## Required work
Your reply should contain only the line with "Depoimentos (214, 2142)" and the lines after it through the end of the data, each written out exactly.

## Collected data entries
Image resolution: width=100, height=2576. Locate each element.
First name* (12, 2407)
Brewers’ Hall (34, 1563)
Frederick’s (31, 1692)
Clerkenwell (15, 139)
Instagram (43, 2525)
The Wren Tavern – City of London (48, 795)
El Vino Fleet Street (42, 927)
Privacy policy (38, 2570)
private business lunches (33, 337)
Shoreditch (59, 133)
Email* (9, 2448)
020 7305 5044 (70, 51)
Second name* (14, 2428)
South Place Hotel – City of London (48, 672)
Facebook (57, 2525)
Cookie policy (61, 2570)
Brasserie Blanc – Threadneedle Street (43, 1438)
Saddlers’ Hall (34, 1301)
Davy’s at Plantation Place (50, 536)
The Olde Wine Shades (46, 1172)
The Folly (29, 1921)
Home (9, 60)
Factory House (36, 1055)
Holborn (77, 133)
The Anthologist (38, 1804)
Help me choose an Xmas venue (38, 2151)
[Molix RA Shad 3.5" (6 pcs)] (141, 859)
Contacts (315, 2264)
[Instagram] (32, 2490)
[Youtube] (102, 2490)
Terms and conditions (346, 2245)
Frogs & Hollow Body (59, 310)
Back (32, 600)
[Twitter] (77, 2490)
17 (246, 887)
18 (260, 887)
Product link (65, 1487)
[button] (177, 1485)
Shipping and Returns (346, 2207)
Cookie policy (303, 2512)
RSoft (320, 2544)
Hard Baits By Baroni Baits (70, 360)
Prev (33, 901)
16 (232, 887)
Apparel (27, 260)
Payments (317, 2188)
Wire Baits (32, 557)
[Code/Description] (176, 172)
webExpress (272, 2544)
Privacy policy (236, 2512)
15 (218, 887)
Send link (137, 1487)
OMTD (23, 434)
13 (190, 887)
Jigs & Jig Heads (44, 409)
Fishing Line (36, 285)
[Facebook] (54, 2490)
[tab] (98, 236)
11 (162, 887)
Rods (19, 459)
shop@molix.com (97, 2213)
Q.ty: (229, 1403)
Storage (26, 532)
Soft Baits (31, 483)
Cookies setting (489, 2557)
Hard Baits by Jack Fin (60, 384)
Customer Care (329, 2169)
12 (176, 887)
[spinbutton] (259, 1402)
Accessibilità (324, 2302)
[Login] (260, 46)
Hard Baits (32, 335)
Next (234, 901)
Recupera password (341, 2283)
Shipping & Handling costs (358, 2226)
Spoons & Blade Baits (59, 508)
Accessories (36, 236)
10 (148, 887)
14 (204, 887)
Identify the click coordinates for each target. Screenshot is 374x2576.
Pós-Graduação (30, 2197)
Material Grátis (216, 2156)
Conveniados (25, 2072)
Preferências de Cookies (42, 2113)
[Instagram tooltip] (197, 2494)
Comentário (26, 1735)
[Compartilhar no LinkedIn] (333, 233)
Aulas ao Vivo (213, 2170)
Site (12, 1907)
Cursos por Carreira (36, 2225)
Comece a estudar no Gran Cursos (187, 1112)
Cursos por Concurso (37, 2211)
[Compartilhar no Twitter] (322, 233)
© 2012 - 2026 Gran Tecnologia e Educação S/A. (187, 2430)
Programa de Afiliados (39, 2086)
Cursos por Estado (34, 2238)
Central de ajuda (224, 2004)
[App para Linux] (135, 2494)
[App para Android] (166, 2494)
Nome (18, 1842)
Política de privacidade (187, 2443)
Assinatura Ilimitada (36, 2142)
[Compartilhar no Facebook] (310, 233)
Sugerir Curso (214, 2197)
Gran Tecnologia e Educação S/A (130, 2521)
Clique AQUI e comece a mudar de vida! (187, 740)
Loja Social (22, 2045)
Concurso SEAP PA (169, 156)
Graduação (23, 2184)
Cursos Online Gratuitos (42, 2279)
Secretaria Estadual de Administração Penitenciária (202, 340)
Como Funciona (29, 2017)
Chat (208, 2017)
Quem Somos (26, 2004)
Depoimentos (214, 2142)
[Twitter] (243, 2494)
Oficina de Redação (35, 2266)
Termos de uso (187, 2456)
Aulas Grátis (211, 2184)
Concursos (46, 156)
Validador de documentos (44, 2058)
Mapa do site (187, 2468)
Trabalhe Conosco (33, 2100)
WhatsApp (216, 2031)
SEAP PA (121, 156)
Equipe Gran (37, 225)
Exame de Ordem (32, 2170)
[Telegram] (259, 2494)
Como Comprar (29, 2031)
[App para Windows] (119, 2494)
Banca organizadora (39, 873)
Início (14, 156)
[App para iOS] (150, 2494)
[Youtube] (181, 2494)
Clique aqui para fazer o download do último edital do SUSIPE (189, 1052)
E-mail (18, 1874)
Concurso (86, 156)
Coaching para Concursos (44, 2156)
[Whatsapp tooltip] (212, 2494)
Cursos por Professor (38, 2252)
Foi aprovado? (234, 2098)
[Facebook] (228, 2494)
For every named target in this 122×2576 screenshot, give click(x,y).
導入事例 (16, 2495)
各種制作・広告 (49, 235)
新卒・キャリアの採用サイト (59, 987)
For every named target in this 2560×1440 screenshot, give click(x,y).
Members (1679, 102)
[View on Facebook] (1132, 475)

## Answer for this exercise
Depoimentos (214, 2142)
[Twitter] (243, 2494)
Oficina de Redação (35, 2266)
Termos de uso (187, 2456)
Aulas Grátis (211, 2184)
Concursos (46, 156)
Validador de documentos (44, 2058)
Mapa do site (187, 2468)
Trabalhe Conosco (33, 2100)
WhatsApp (216, 2031)
SEAP PA (121, 156)
Equipe Gran (37, 225)
Exame de Ordem (32, 2170)
[Telegram] (259, 2494)
Como Comprar (29, 2031)
[App para Windows] (119, 2494)
Banca organizadora (39, 873)
Início (14, 156)
[App para iOS] (150, 2494)
[Youtube] (181, 2494)
Clique aqui para fazer o download do último edital do SUSIPE (189, 1052)
E-mail (18, 1874)
Concurso (86, 156)
Coaching para Concursos (44, 2156)
[Whatsapp tooltip] (212, 2494)
Cursos por Professor (38, 2252)
Foi aprovado? (234, 2098)
[Facebook] (228, 2494)
For every named target in this 122×2576 screenshot, give click(x,y).
導入事例 (16, 2495)
各種制作・広告 (49, 235)
新卒・キャリアの採用サイト (59, 987)
For every named target in this 2560×1440 screenshot, give click(x,y).
Members (1679, 102)
[View on Facebook] (1132, 475)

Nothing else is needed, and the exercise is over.